Sports journalists Jemele Hill and LZ Granderson discussed the intersection of sports and politics and gave professional advice to students at Wallis Annenberg Hall Thursday. Miki Turner, an assistant professor at the Annenberg School for Communication and Journalism, moderated the discussion.
During the discussion, Turner asked the journalists if in the wake of criticism of the sports industry from athletes like former 49ers quarterback Colin Kaepernick and LeBron James, that sports still unified people in America. Hill said that since President Donald Trump spoke out against political activism among black athletes, the sports industry has become more polarizing for everyone involved.
“But even before somebody like Donald Trump came along, there was always this very uncomfortable dynamic of black talent, entertaining white fans,” Hill said. “There were some … hard conversations that needed to be had about why we were good enough to entertain, but not good enough to own or to be in a decision making capacity.”
Hill said that while sports have excluded minority groups in the past, events like the Olympics and the Super Bowl help bring people of all races together.
“These are all shared experiences, and so sports while at times has not been the leader in society, it could be,” Hill said. “At other times, it has shown us what we’re capable of.”
Hill also discussed a column she wrote in The Atlantic about Kaepernick’s recent settlement with the NFL, in which he alleges the NFL “blacklisted” him. The settlement will potentially allow him to play again. She said the controversial settlement was a victory for Kaepernick and NFL players as a whole.
“The NFL has a very long and dedicated history toward pummeling people in court,” Hill said. “This is as close to a guilty verdict as your going to get with the NFL.”
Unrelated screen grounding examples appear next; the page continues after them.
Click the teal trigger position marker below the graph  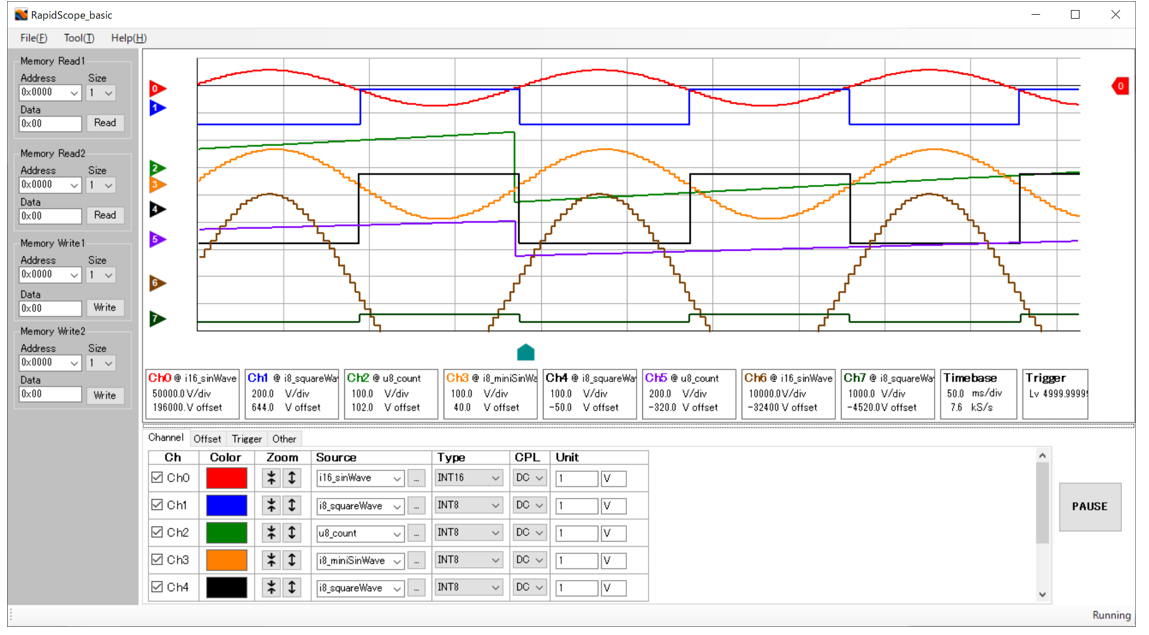[x=526, y=352]
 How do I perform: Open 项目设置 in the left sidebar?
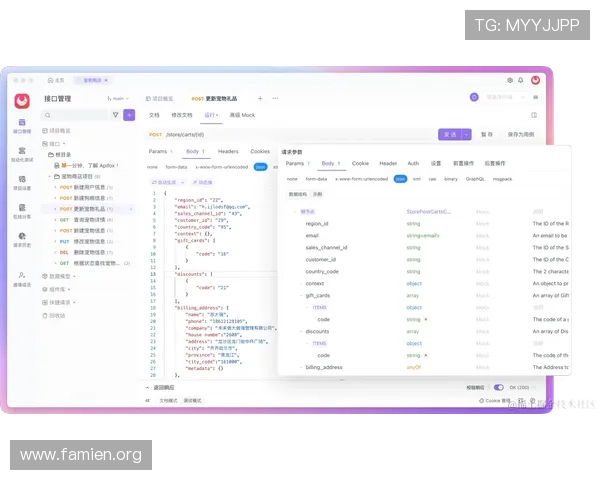click(x=21, y=182)
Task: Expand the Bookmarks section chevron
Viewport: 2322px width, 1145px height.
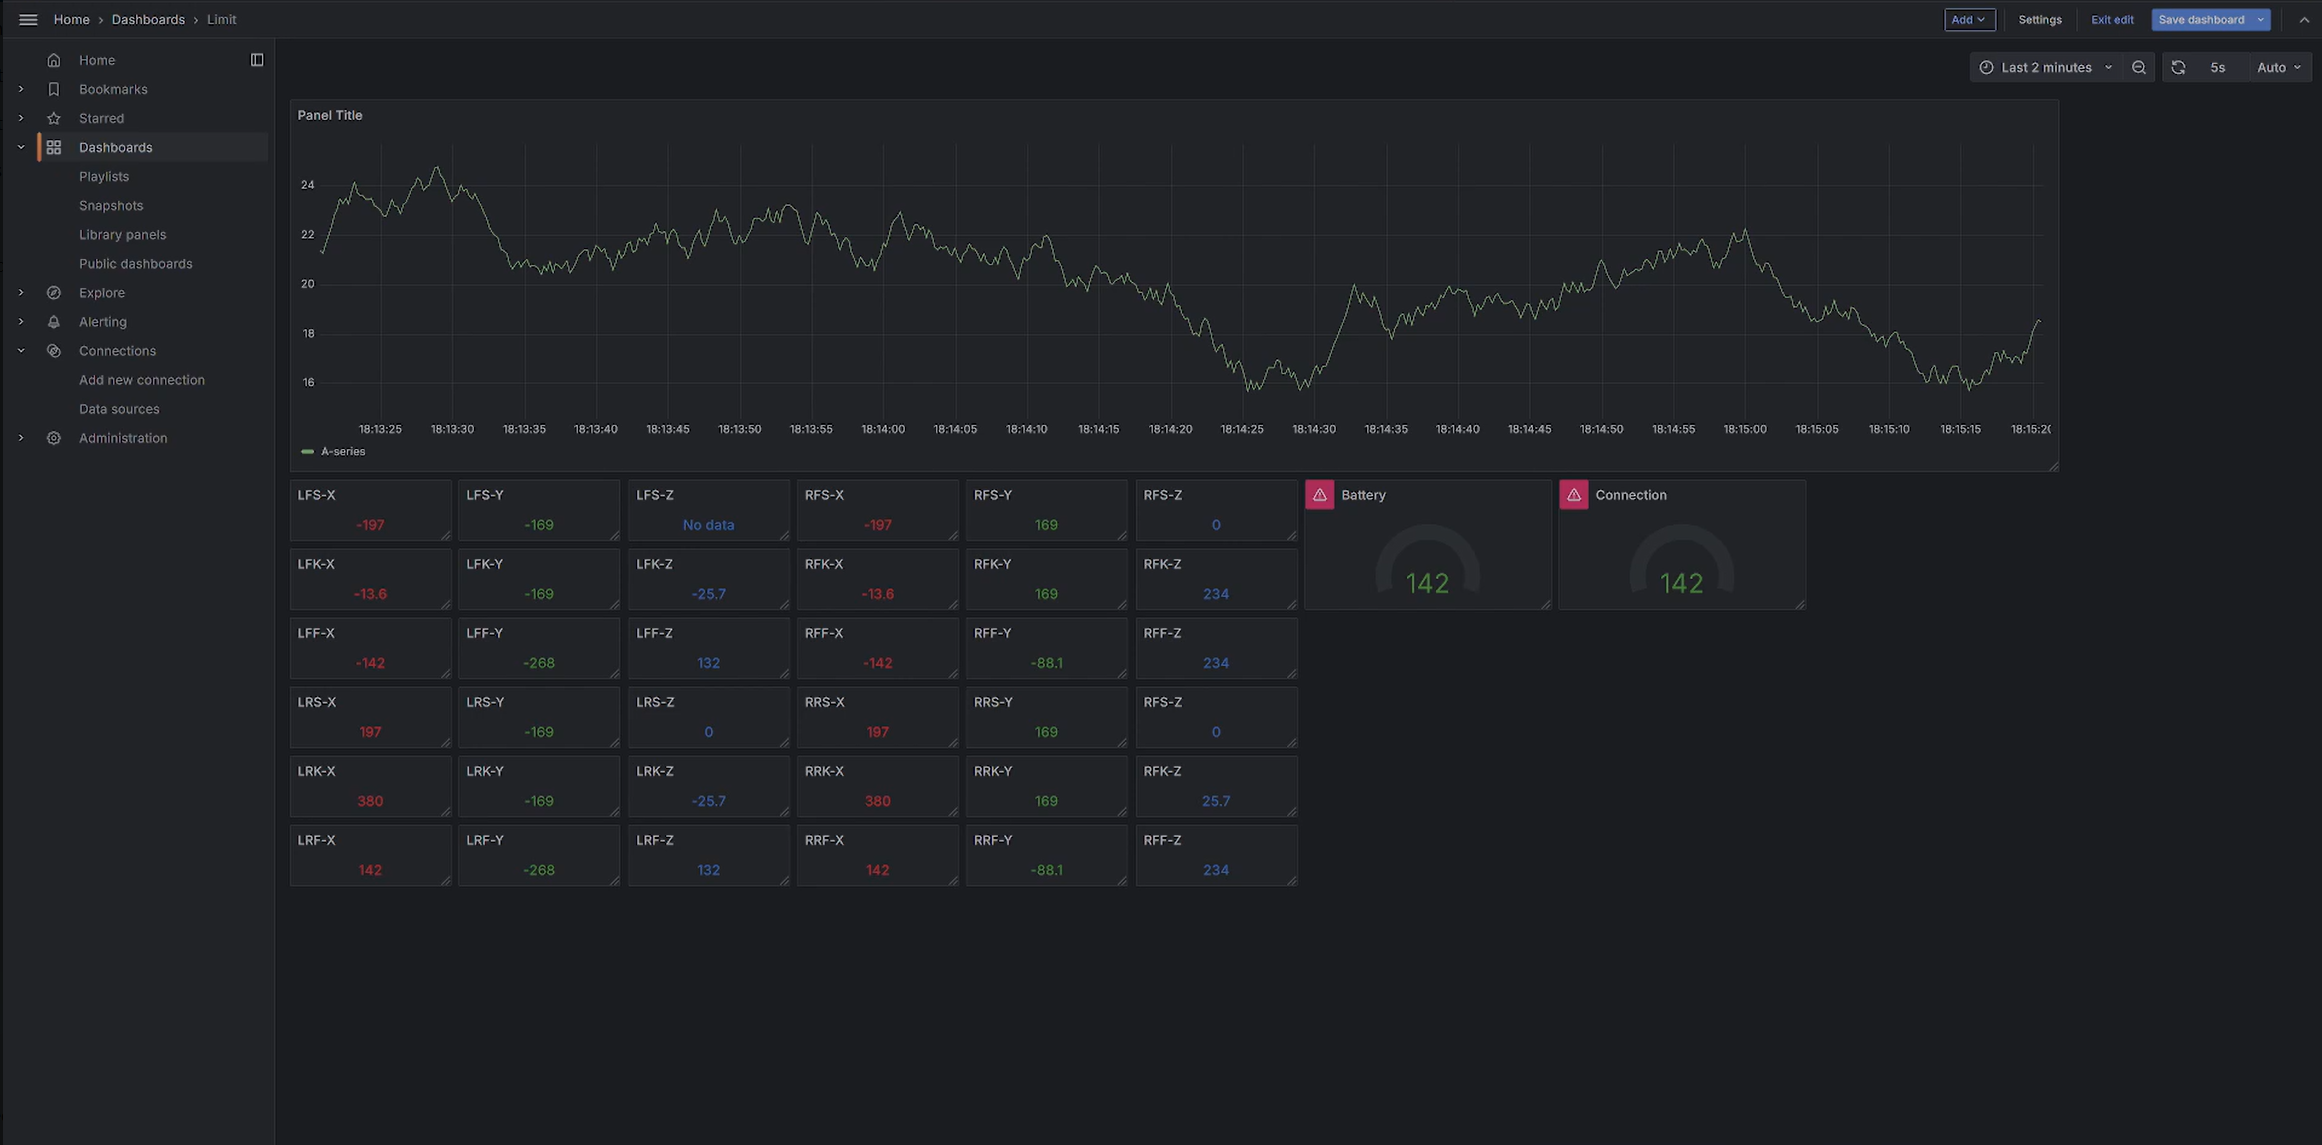Action: pos(21,89)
Granderson also talked about “Empire” actor Jussie Smolett, who was recently charged with falsely claiming to be the victim of a hate crime. He said it was unfortunate that Smolett’s case received significantly more attention from Chicago officials than other black and LGBTQ people who have been true victims of hate crimes.
“I know queer people of color who have suffered violence, and they can’t get one cop … to look at what actually happened to them,” Granderson said.
Granderson also discussed the importance of social media to inform audiences and spread information about hate crimes, such as police brutality.
“I think there is a lot of good that can come from [social media],” Granderson said. “It’s up to the individual person who’s both writing and reading to decide if they want to use this power for good or evil.”
While she didn’t grow up with social media, Hill said she understands its importance in spreading information in the digital age.
“I think it’s important to understand its value, … but you can’t take it seriously in the sense that people you don’t know, you can’t allow their opinions of you, of your words to really settle in your spirit,” Hill said.
Kelly Jones, a visitor at USC, said that she enjoyed hearing about the speakers’ varied experiences in sports journalism.
“[The event] brought together a couple of people who really have a lot of experience in sports journalism and were comfortable to tell very honest stories and just had a lot of integrity in what they said,” Jones said.